慌てて取り出すと楽の名前が見えた。それを見た亮平が咄嗟に口を開く。
「出るな。おれと居ろ。なあ、おれのことだけ考えてろよ、壱月」
すっかり弱っている亮平の様子に、壱月は頷いてそのままスマホをカバンに戻した。
楽からの着信を無視したのは初めてだった。心の中で何度もごめんね、と謝る。
「亮平、研究室戻った方がいいんじゃない? 忙しいでしょ、データ消えたとかなら」
「やる気なんか起きるかよ……修復かけるったって明日だよ。今日はもういい」
壱月を抱きしめたまま亮平はため息を吐く。
「じゃあ、帰って休んだ方がよくない? 疲れた顔してるし」
壱月は亮平の顔を見上げて言った。すると、亮平は、そうか? と小さく笑う。
「だったら、壱月も来てよ。抱き枕になって」
「僕は、これから講義あるから……」
「いいだろ、こんな時くらい。慰めてよ」
耳朶にキスをして、亮平が囁くように言う。 それに壱月はうーんと唸って悩んだ。必修が詰まっている今日はあまり休めない。代返もきかない講義もあったはずだ。

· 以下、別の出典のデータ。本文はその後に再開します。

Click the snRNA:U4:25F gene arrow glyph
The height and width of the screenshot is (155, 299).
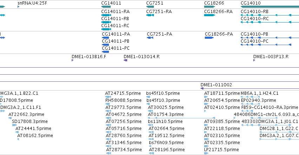click(x=19, y=7)
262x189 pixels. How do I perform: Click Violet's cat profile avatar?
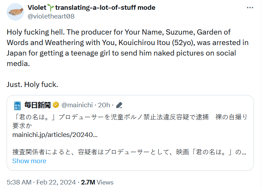[x=15, y=12]
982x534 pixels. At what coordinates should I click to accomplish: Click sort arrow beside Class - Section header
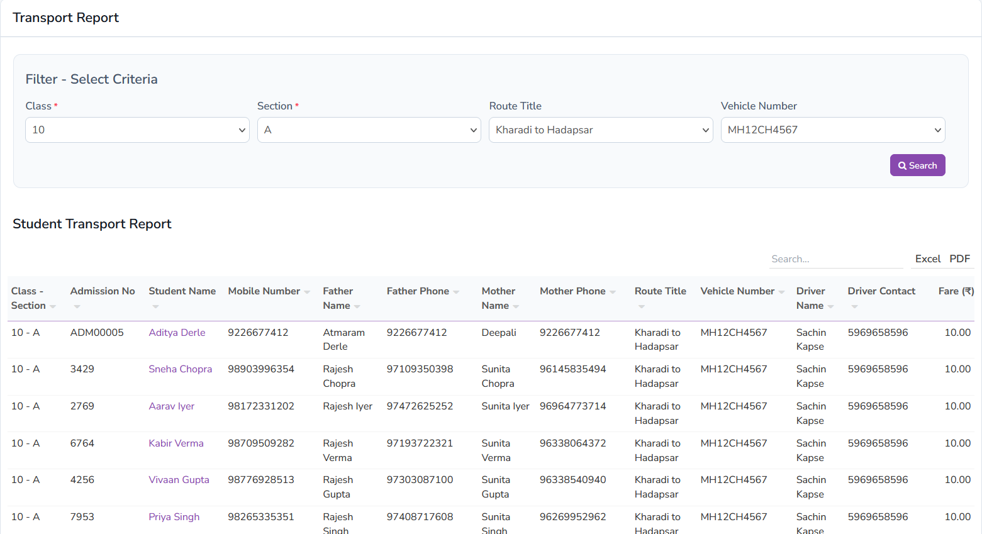[53, 306]
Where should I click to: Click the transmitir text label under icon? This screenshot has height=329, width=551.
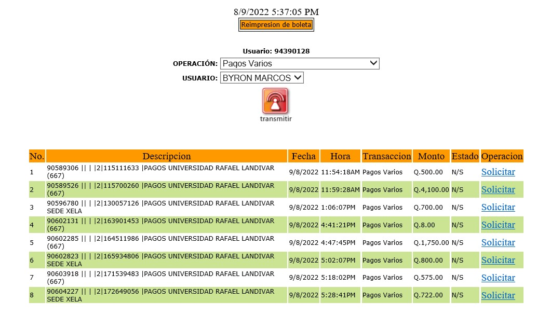point(275,119)
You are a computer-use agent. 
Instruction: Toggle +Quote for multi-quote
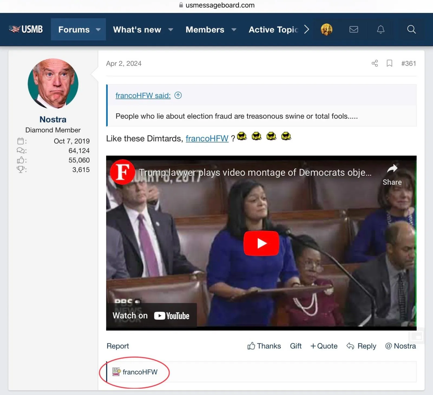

けれど今の亮平を放っておくことも出来なかった。もしその不運が自分のせいならば、自分にだって責任はある。亮平が望むのなら、ついていくべきなのかもしれない。
「昼まででもいい? 午後から外せない講義あるから」
「いいよ。その頃には寝ちゃうと思うし」
じゃあ行こう、と亮平は嬉しそうに壱月の手を引いた。壱月は仕方なくそれについていく。ホールまで来ると、さすがに手は離したが、亮平はずっと傍を歩いていた。嫉妬深い恋人は、いつも必要以上に近くを歩く。これが牽制なのだと彼は言うが、壱月は正直恥ずかしいし歩きにくくて嫌だった。
「壱月、先来てたのか?」
亮平との距離に気を取られていると、目の前からそんな声が飛んできた。顔を上げるとそこには楽が立っている。
「楽……うん、ちょっと用があって」
「電話、出なかったから心配した。で、その用って、コイツ?」
楽は切れ長の鋭い目を更に鋭くして亮平を見やった。うんまあ、と壱月は曖昧に返事をする。
「行くよ、壱月」
楽のことをよく思っていない亮平は会話を断とうと壱月の背中をぽん、と叩いた。
「行くって何? 今日必修だろ」
亮平の言葉に驚いた楽は壱月に怪訝な表情を見せる。
「うん、ちょっと、ね……午後には戻るから」
「午後って、午前の二コマはどうすんだよ」
楽が壱月の目を見つめる。壱月はその真っ直ぐな目を見ていられなくて目を伏せた。
「壱月の同居人、だよね? 友達なら代返してやればいいだろ。それ以外は口出すような場面じゃないの、わかるだろ」
亮平は楽を見つめ、居丈高に言い放った。そして、そっと壱月の指を自分のそれに絡める。
「ちょっ、亮平!」
その行動に驚いて壱月は手を引こうとする。けれどしっかりと繋がれたそれは離すことが出来なかった。
「行こう、壱月」
壱月はそのまま亮平に手を引かれホールを後にした。振り返った先に見えた背中がどこか悔しそうに見えたのは、壱月の願望だったのかもしれない。